Josefina Carabias en Francia
Durante años leí mucho en el HERALDO a Josefina Carabias. Sus artículos se publicaban en distintos periódicos españoles y era un lujo ver su firma (como ocurrió luego también con la de Francisco Umbral) en el periódico que yo leía en casa de mis padres todos los días. Uno era entonces muy joven y apenas sabía nada de ella. Luego ya aprendí que era la mujer de José Rico Godoy (uno de los sublevados que viajaron de Madrid a Jaca en 1930 para unirse a la sublevación de Galán y García Hernández), que se exilió con él en Francia tras la guerra, que se tuvo que guarecer durante años bajo el seudónimo de Carmen Moreno, y que se pasó mucho tiempo de corresponsal de prensa en el extranjero, primero del periódico ‘Informaciones’ en Washington, y luego del ‘Ya’ en París.
Pero por entonces sólo la leía en la prensa. Tardé años en leer libros suyos. El primero fue ‘1878’, una crónica periodística de lo que ocurrió aquel año, que le publicó, por primera vez con su verdadero nombre, Revista de Occidente en 1945; y el segundo, mucho más interesante, ‘Azaña: los que le llamábamos don Manuel’, que tuvo una notable acogida, aunque Josefina nunca llegaría a saberlo, pues murió en septiembre de 1980, cuando el libro estaba en imprenta. Lo editó Plaza y Janés, y con lo de ‘notable acogida’ tal vez me he quedado corto, pues el ejemplar que leí –y que conservo– es una tercera edición (sí, lo sé, impropio de mí) de noviembre de ese mismo año; o sea, que al menos se publicaron tres ediciones en un par de meses.
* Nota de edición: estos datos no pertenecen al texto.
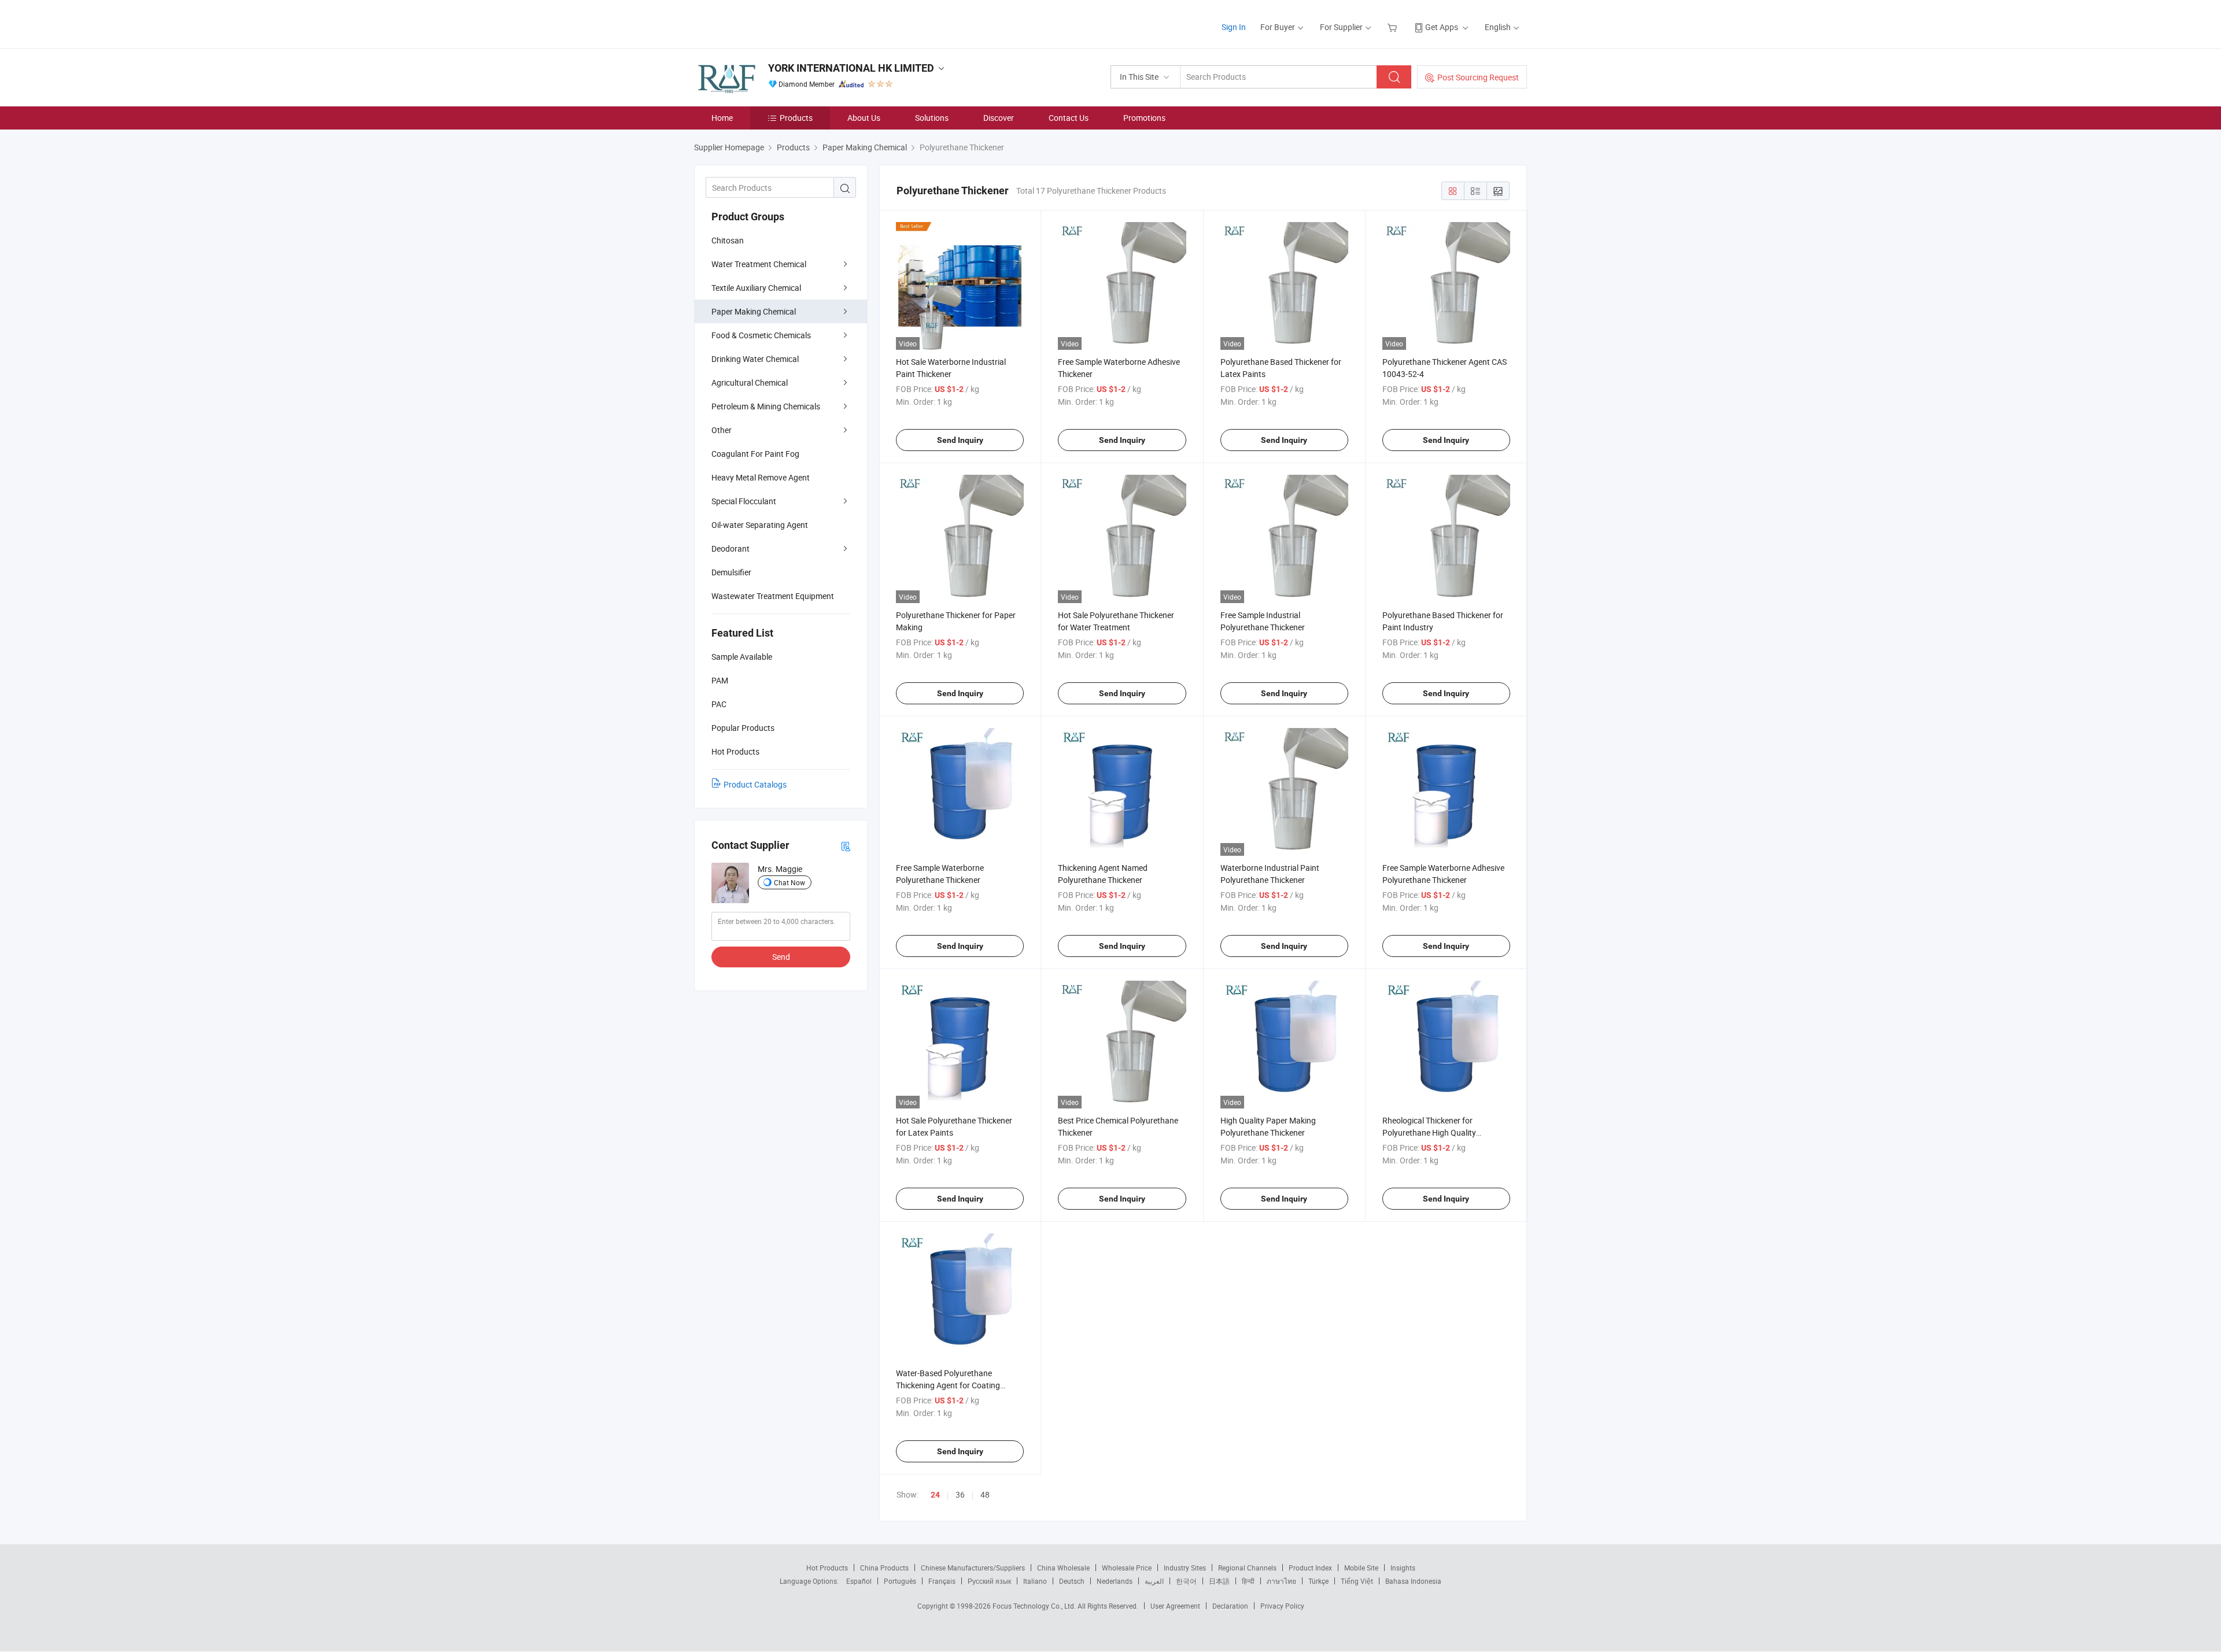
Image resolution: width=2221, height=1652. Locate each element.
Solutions (932, 117)
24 (935, 1494)
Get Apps (1441, 26)
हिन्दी (1248, 1581)
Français (941, 1581)
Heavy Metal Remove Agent (760, 477)
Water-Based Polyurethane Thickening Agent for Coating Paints (948, 1385)
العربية (1154, 1581)
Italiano (1035, 1581)
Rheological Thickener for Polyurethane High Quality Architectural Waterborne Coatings (1444, 1132)
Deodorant (730, 548)
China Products (884, 1567)
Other (721, 429)
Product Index (1310, 1567)
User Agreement (1175, 1605)
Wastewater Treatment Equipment (772, 595)
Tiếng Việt (1357, 1581)
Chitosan (727, 240)
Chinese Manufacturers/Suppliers (973, 1567)
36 (960, 1494)
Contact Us (1069, 117)
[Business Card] (845, 845)
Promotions (1144, 117)
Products (796, 117)
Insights (1402, 1567)
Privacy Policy (1282, 1605)
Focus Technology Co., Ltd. (1035, 1605)
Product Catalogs (755, 784)
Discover (998, 117)
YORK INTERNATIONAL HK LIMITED (851, 68)
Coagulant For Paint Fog (755, 453)
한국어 (1186, 1581)
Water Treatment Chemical (758, 263)
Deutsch (1071, 1581)
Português (900, 1581)
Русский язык (989, 1581)
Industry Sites (1185, 1567)
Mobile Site (1361, 1567)
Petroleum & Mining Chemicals (765, 406)
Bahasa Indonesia (1413, 1581)
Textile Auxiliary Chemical (756, 287)
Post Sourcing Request (1478, 77)
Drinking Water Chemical (755, 358)
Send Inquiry (960, 440)
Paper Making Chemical (753, 311)
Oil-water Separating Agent (759, 524)
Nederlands (1114, 1581)
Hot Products (827, 1567)
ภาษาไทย (1281, 1581)
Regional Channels (1247, 1567)
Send (781, 956)
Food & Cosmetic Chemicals (761, 335)
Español (859, 1581)
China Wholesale (1063, 1567)
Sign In (1234, 26)
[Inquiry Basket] (1394, 26)
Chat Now (789, 882)
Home (722, 117)
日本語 (1219, 1581)
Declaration (1230, 1605)
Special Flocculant (743, 501)
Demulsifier (731, 572)
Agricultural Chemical (749, 382)
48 (985, 1494)
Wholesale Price (1127, 1567)
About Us (863, 117)
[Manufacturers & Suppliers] (768, 22)
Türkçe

También en 1945 (aunque el libro carece de fecha de impresión) publicó en Madrid, todavía con el seudónimo de Carmen Moreno, el tercero de los libros suyos que conozco. Se trata de ‘Los alemanes en Francia vistos por una española’, un libro en el que cuenta la vida cotidiana durante la ocupación, aunque por razones evidentes no se atreve a criticar abiertamente a los nazis, pues en tal caso el libro no habría podido publicarse en aquella España totalitaria y amiga del nacionalsocialismo.
Ese es el libro en el que cuenta la famosa corrida de toros que se organizó en Bayona para las tropas alemanas. Le avisó de ella a Carabias el dueño del hotel donde ésta se hospedaba en Biarritz y le dijo que sería una gran corrida en la que participarían algunos de los mejores toreros españoles. Todo sin embargo fue una farsa lamentable: los matadores («unos hombrecitos pequeños y tan pálidos los pobres que daban una pena horrorosa») eran todos desconocidos, aunque les habían puesto sobrenombres famosos para tratar de confundir al personal: ‘Gitanillo de Triana IV’, ‘El Lalandita’ y ‘Manolete III’; la plaza de Bayona parecía una reunión del Reichstag («allí sólo había uniformes alemanes y los soldados estaban tan firmes, tan rígidos y tan circunspectos como si se dispusiesen a escuchar un discurso de su Führer») y, mientras la lluvia caía y caía sin parar, un locutor iba ‘explicando’ en alemán la corrida con un altavoz y señalaba cuándo había que aplaudir y cuándo había que silbar. Los alemanes, al oír esto último, silbaron todos a una ‘Lili Marlen’, con lo que el disparate llegó al paroxismo. En otra ocasión, el locutor anunció que lo que acababan de ver era tan bueno que en España los espectadores lanzaban sus sombreros al ruedo. Pero en ese caso, los soldados alemanes «se llevaron sus manos a las gorras, pero ninguno se decidió a tirársela al toro». Dos de los toros fueron tan mal estoqueados que los devolvieron vivos a los corrales, aunque ningún alemán entendió las explicaciones del ‘speaker’, pues «se volvían locos aplaudiendo» a los desgraciados cornúpetas que desaparecían de la plaza sin que nadie supiera adónde y por qué se iban.
Carabias no asistió a la corrida, pero sí una amiga suya inglesa, Diana Halton, que fue quien se la contó con todo detalle. Y Carabias escribió: «Ella sabía que las corridas de toros significaban una atrocidad, un espectáculo sanguinario y cruel en el que se maltrataba sin piedad a los pobres animales». Escribir eso en la España de 1945 tenía su mérito.